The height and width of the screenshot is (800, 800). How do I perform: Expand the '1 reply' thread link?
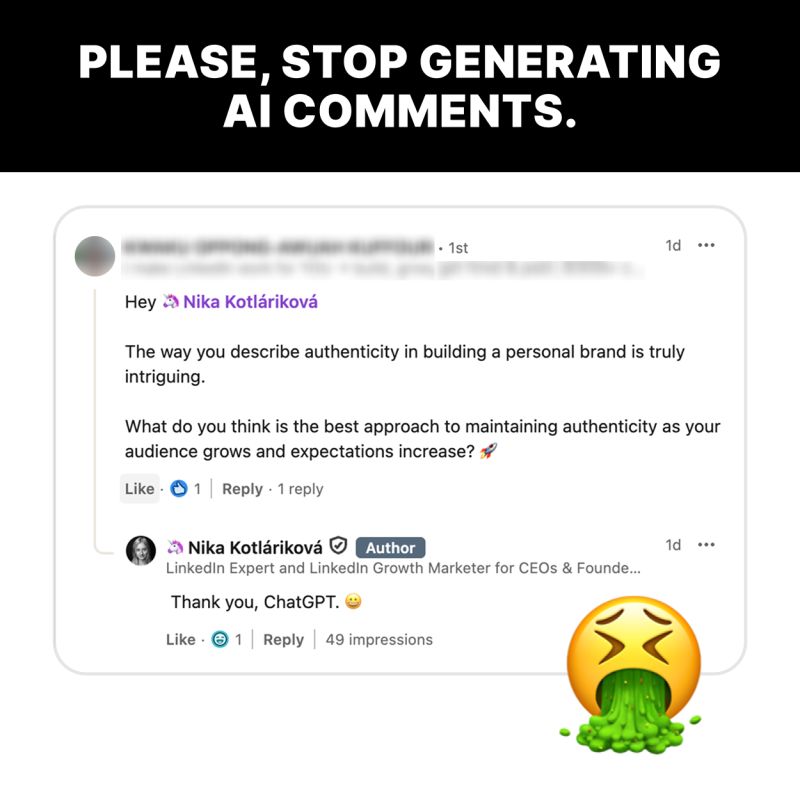point(301,489)
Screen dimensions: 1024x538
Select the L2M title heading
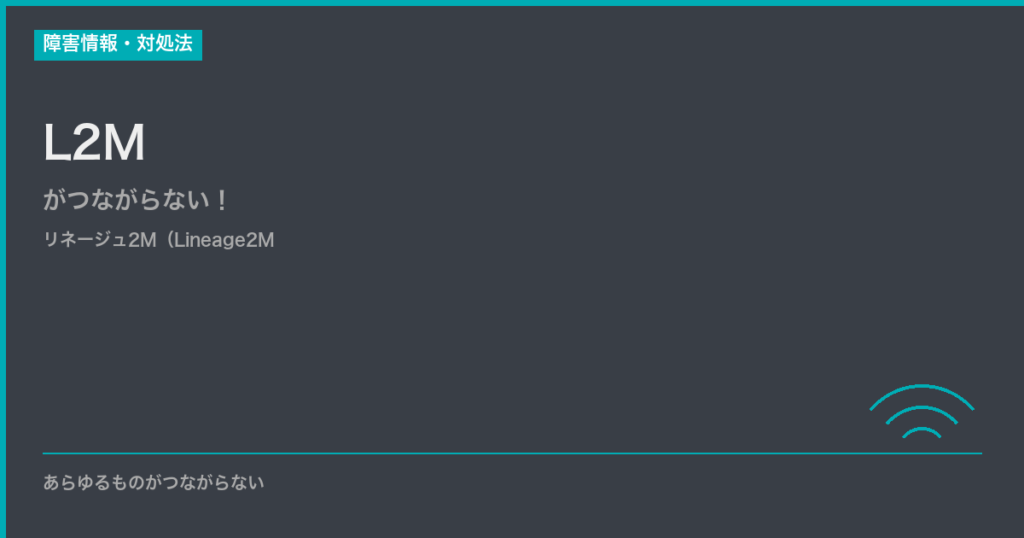coord(95,144)
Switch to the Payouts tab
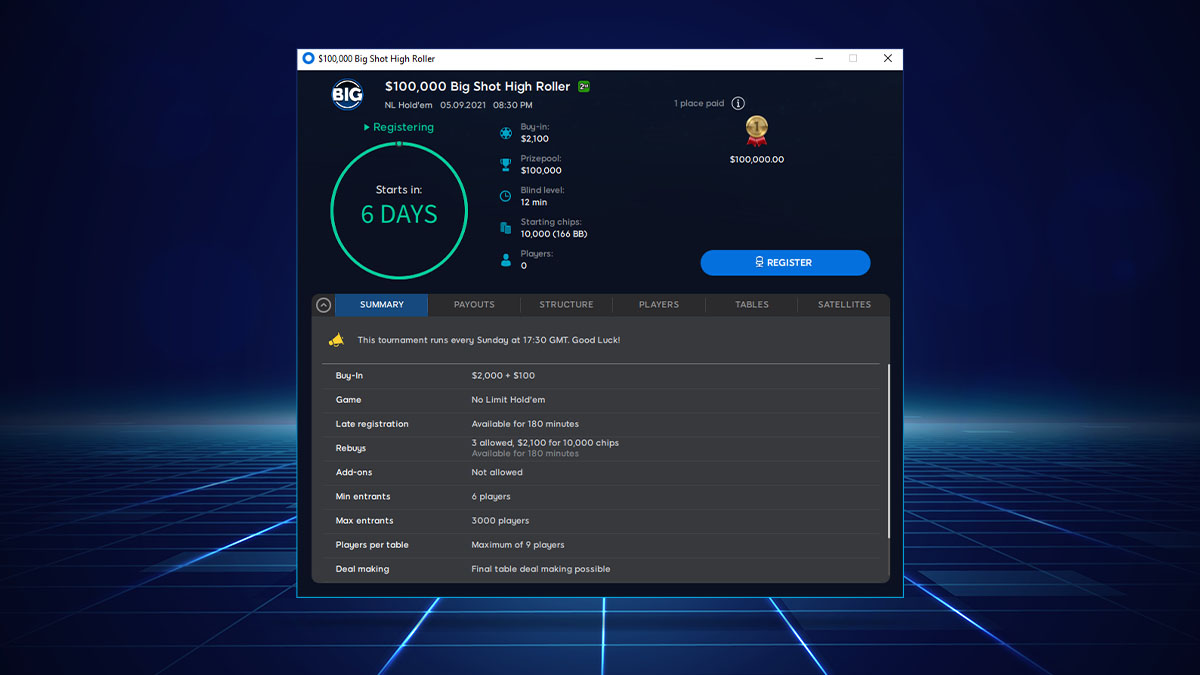 click(x=473, y=304)
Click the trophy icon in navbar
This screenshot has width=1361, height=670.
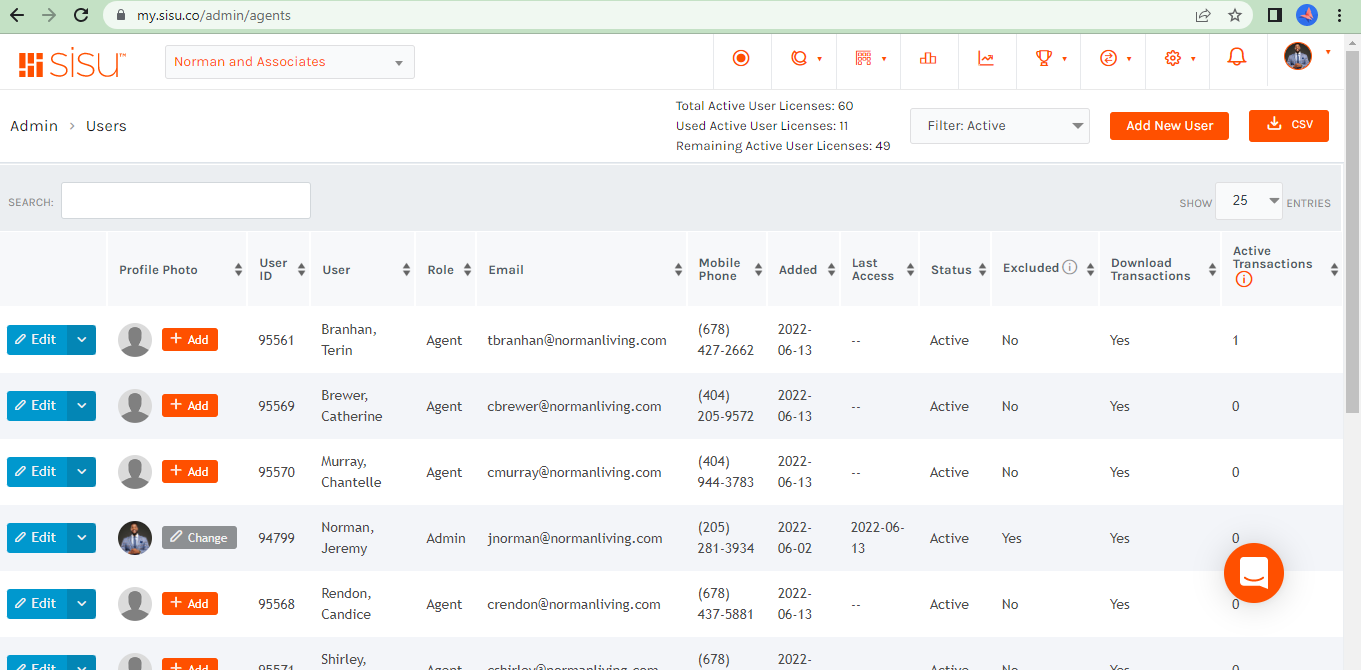point(1044,58)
::::::::::
Task
Everything from the line with "Select the L2M title heading" through the end of the records above, and nothing else, is to be quoted exactly; please leave the pictures out.

Exercise answer
Select the L2M title heading
coord(95,144)
Switch to the Payouts tab
 click(x=473, y=304)
Click the trophy icon in navbar
This screenshot has width=1361, height=670.
point(1044,58)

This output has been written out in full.